Performance potential of optimization phase selection during dynamic JIT compilation

Abstract

Phase selection is the process of customizing the applied set of compiler optimization phases for individual functions or programs to improve performance of generated code. Researchers have recently developed novel feature-vector based heuristic techniques to perform phase selection during online JIT compilation. While these heuristics improve program startup speed, steady-state performance was not seen to benefit over the default fixed single sequence baseline.
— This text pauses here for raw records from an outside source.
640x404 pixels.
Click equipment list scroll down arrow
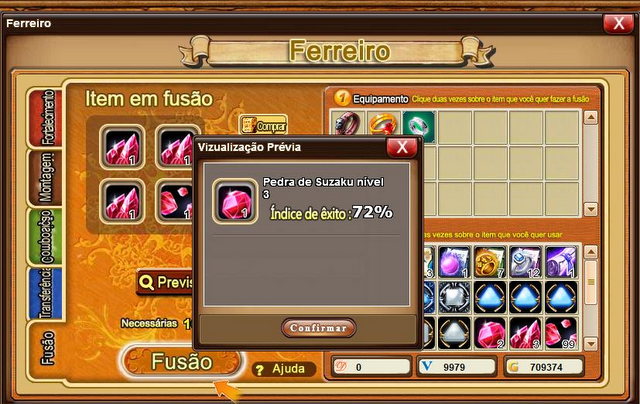[x=591, y=210]
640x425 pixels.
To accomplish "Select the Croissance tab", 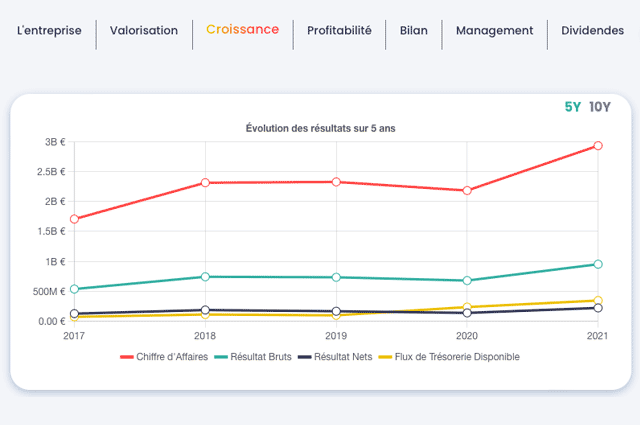I will 242,29.
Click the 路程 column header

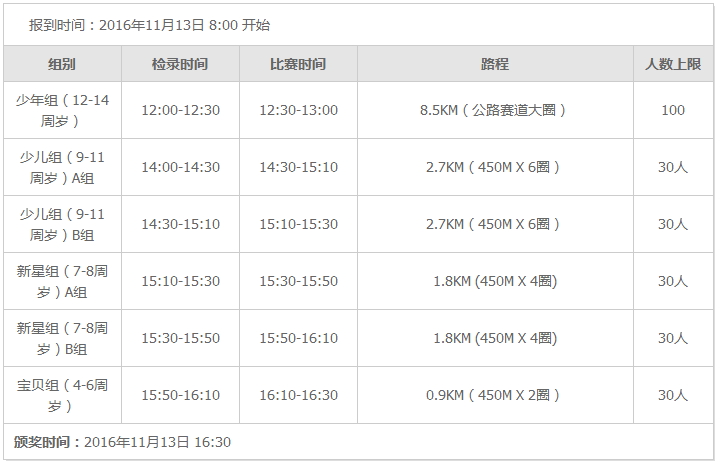point(495,64)
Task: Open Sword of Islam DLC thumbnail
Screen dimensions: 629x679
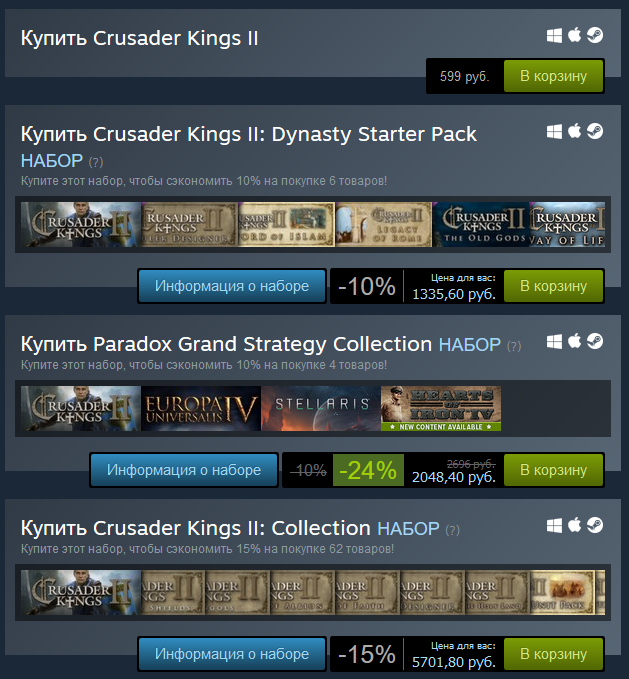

Unfortunately, it is still not conclusively known whether this lack of steady-state performance gain is due to a failure of existing online phase selection heuristics, or because there is, indeed, little or no speedup to be gained by phase selection in online JIT environments. The goal of this work is to resolve this question, while examining the phase selection related behavior of optimizations, and assessing and improving the effectiveness of existing heuristic solutions. We conduct experiments to find and understand the potency of the factors that can cause the phase selection problem in JIT compilers. Next, using long-running genetic algorithms we determine that program-wide and method-specific phase selection in the HotSpot JIT compiler can produce ideal steady-state performance gains of up to 15% (4.3% average) and 44% (6.2% average) respectively. We also find that existing state-of-the-art heuristic solutions are unable to realize these performance gains (in our experimental setup), discuss possible causes, and show that exploiting knowledge of optimization phase behavior can help improve such heuristic solutions. Our work develops a robust open-source production-quality framework using the HotSpot JVM to further explore this problem in the future.